Rows on where targets appear:
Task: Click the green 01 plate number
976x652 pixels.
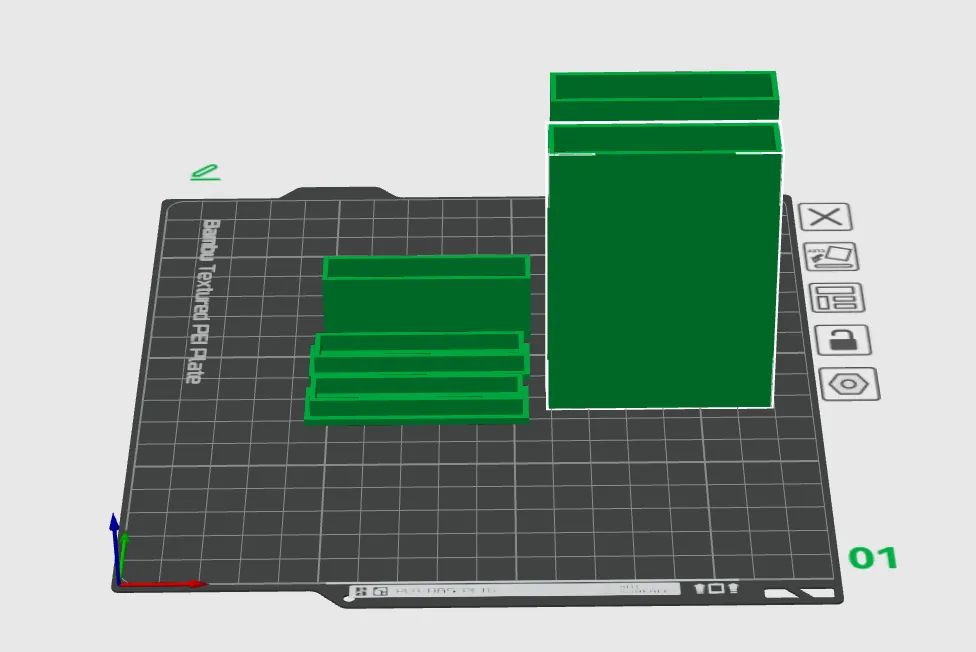Action: 872,558
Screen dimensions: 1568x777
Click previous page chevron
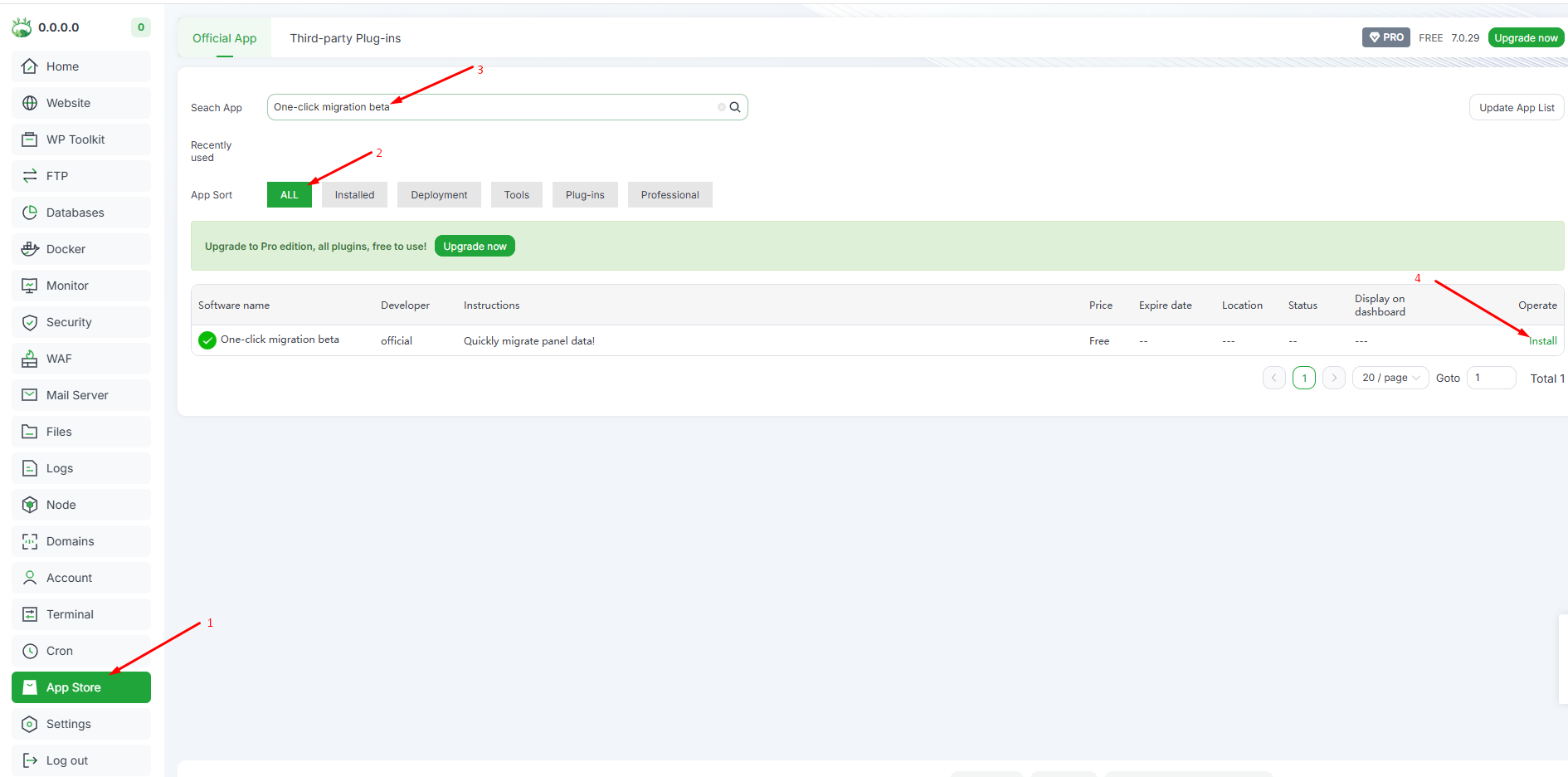(1273, 378)
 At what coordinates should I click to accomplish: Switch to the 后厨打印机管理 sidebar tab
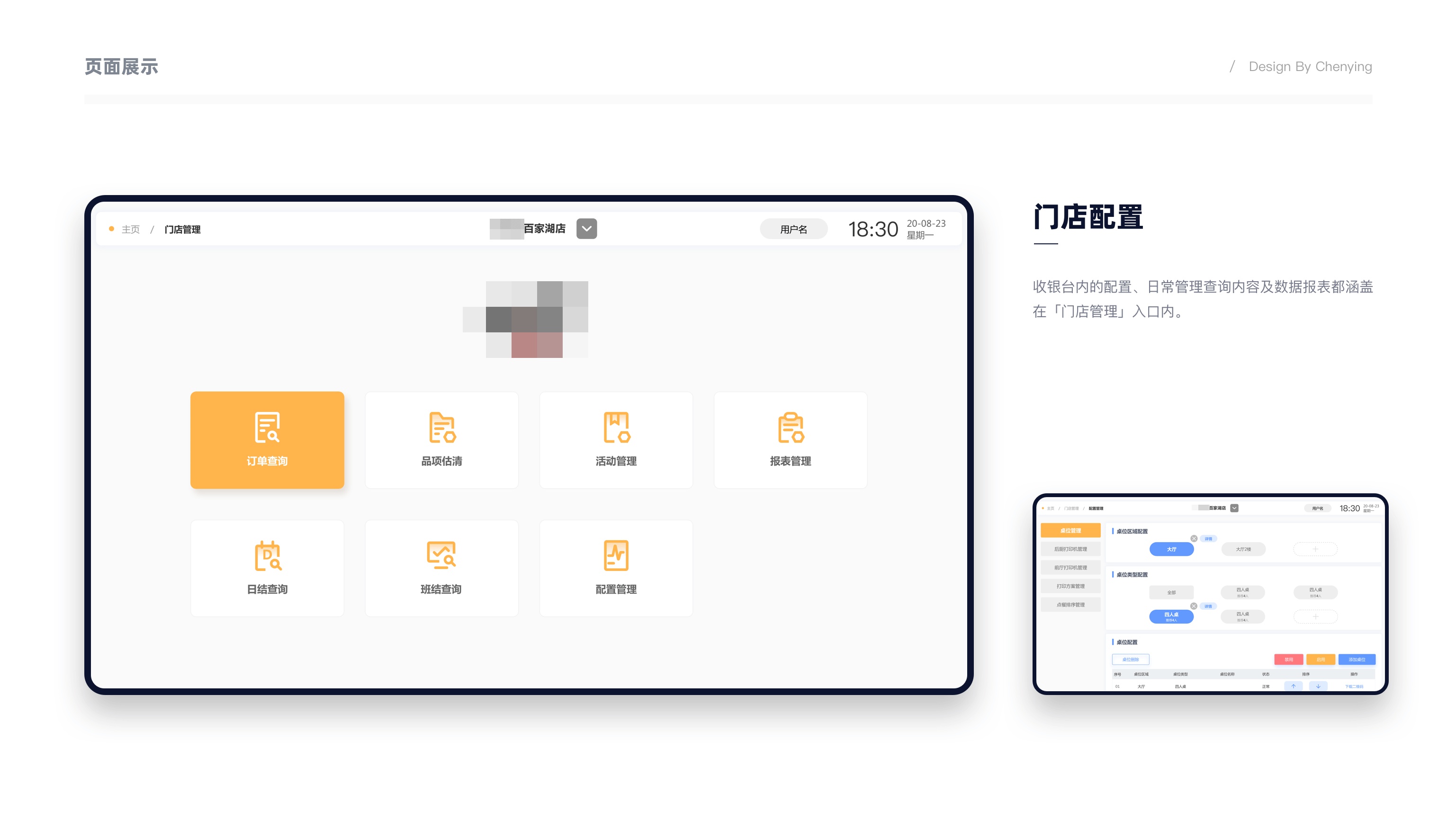[1070, 549]
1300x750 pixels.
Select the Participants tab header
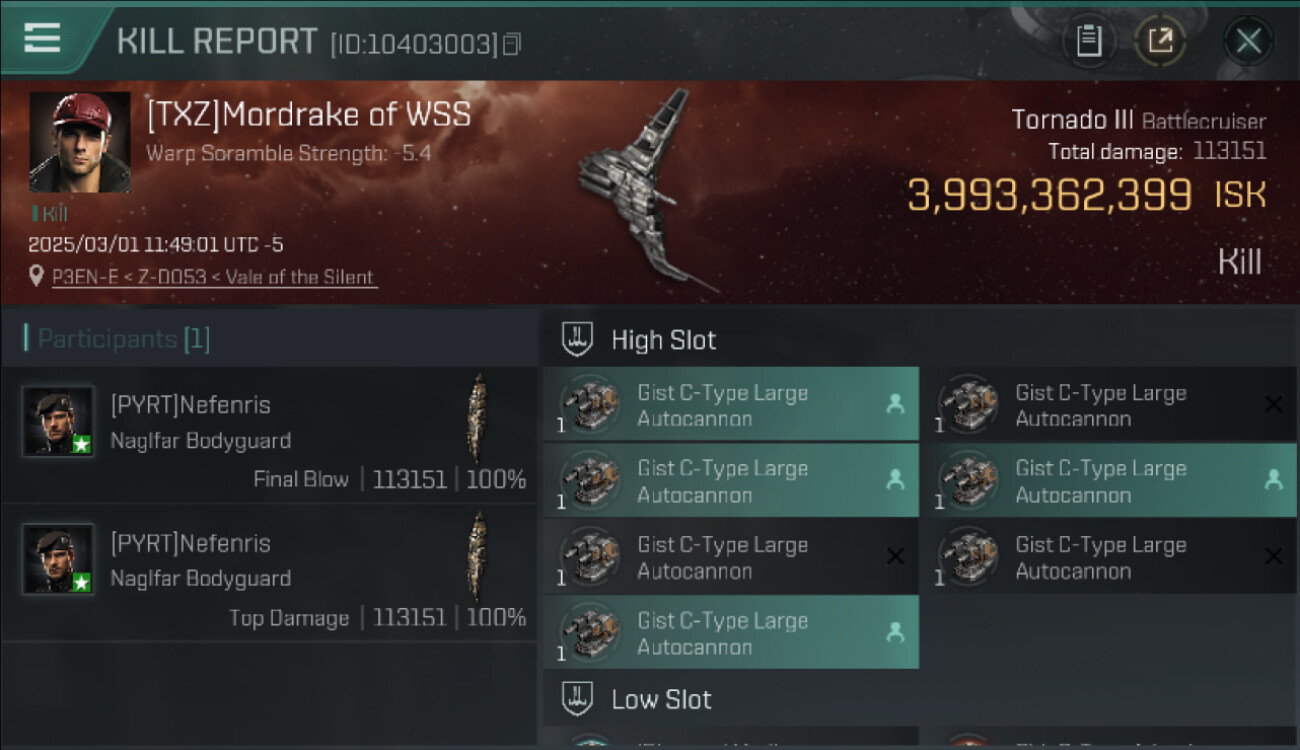pos(118,339)

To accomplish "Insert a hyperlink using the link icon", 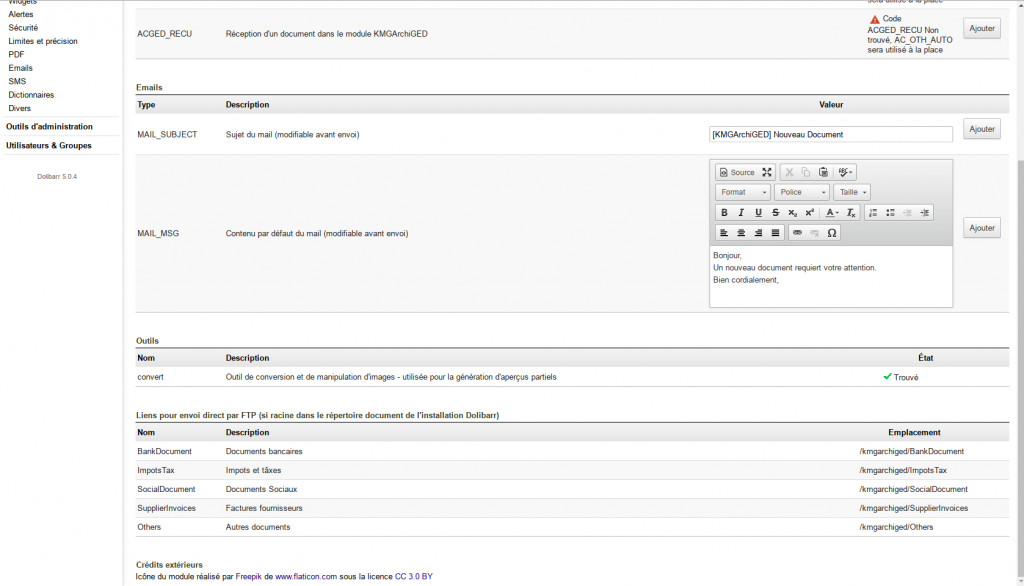I will (x=797, y=233).
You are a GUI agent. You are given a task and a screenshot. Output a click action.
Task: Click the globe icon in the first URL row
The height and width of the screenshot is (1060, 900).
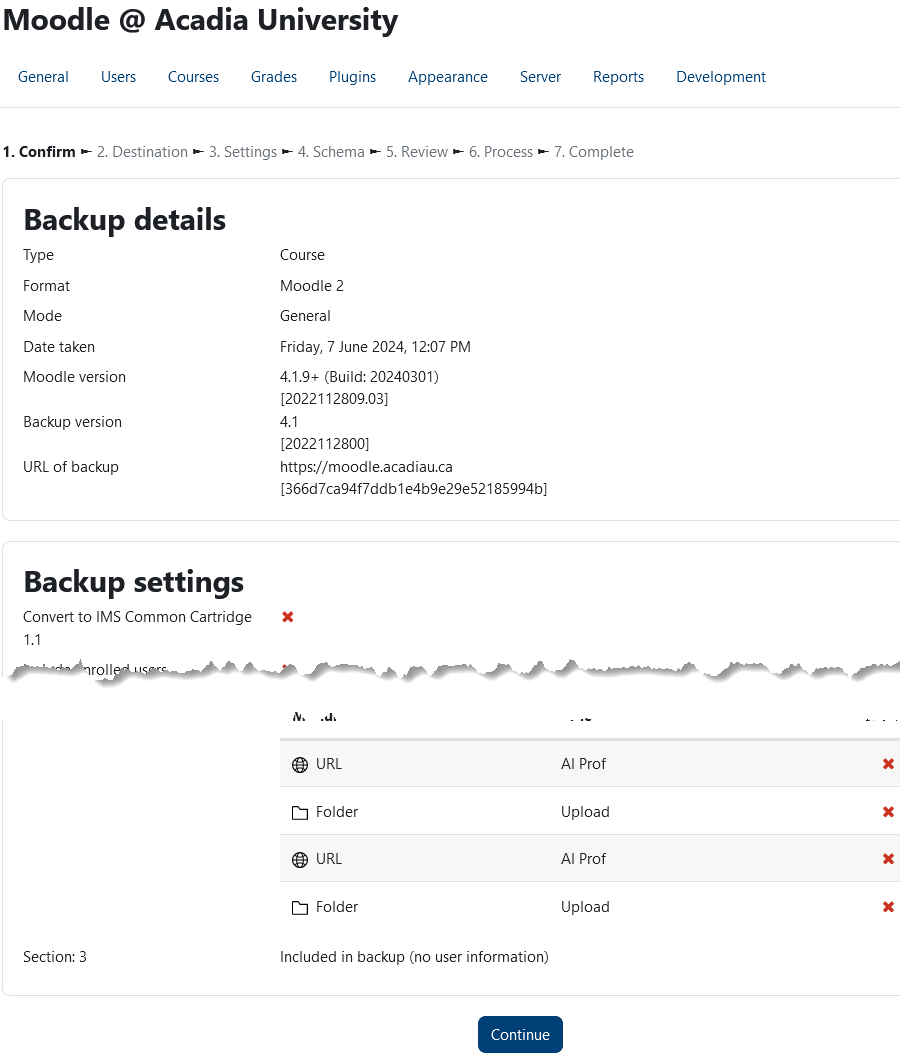pos(299,765)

WHAT IS NEEDED >>
State how many lines of the records contain the word "screenshot", and give only that number.

COMPLETE RESPONSE >>
2